### GOAL OF THE EXERCISE
Return each row below that contains the string "Where". Only matches with the same letter case count.

****************************************

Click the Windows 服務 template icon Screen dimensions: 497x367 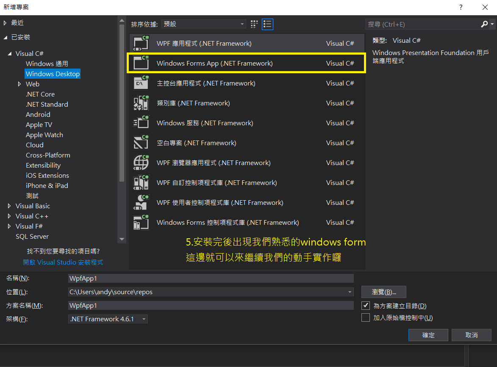(x=141, y=123)
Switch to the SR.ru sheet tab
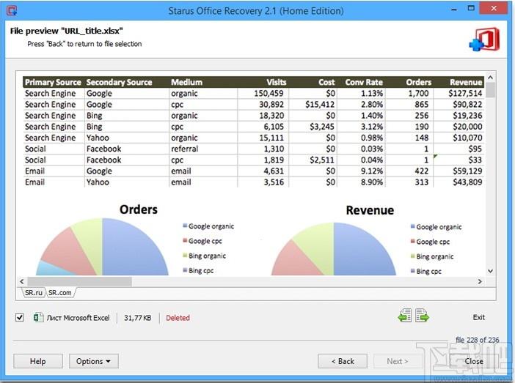The height and width of the screenshot is (383, 515). coord(34,292)
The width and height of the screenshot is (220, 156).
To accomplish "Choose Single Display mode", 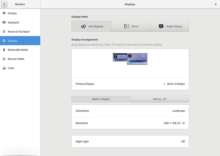I will (x=170, y=26).
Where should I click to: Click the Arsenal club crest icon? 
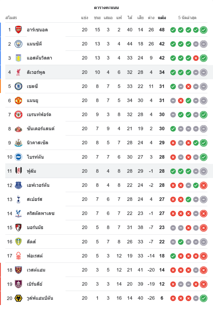click(x=19, y=30)
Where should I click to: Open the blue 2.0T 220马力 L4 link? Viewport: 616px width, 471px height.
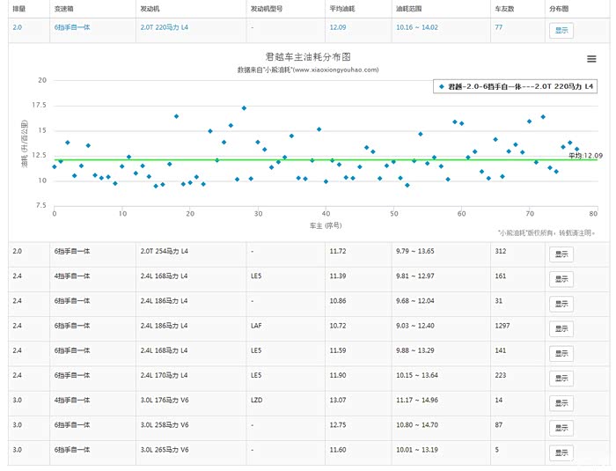165,27
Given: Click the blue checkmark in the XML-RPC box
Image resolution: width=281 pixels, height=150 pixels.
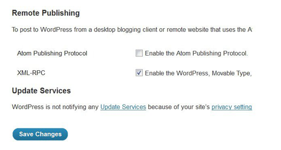Looking at the screenshot, I should click(x=139, y=73).
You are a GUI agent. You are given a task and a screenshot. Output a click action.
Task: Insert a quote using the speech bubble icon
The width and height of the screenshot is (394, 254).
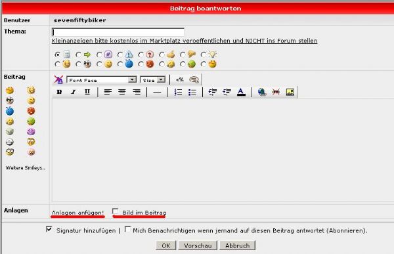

****************************************

### CORRECT RESPONSE
Where should I click to: Click the Arsenal club crest icon? 
Where should I click to: Open the blue 2.0T 220马力 L4 link? Viewport: 616px width, 471px height.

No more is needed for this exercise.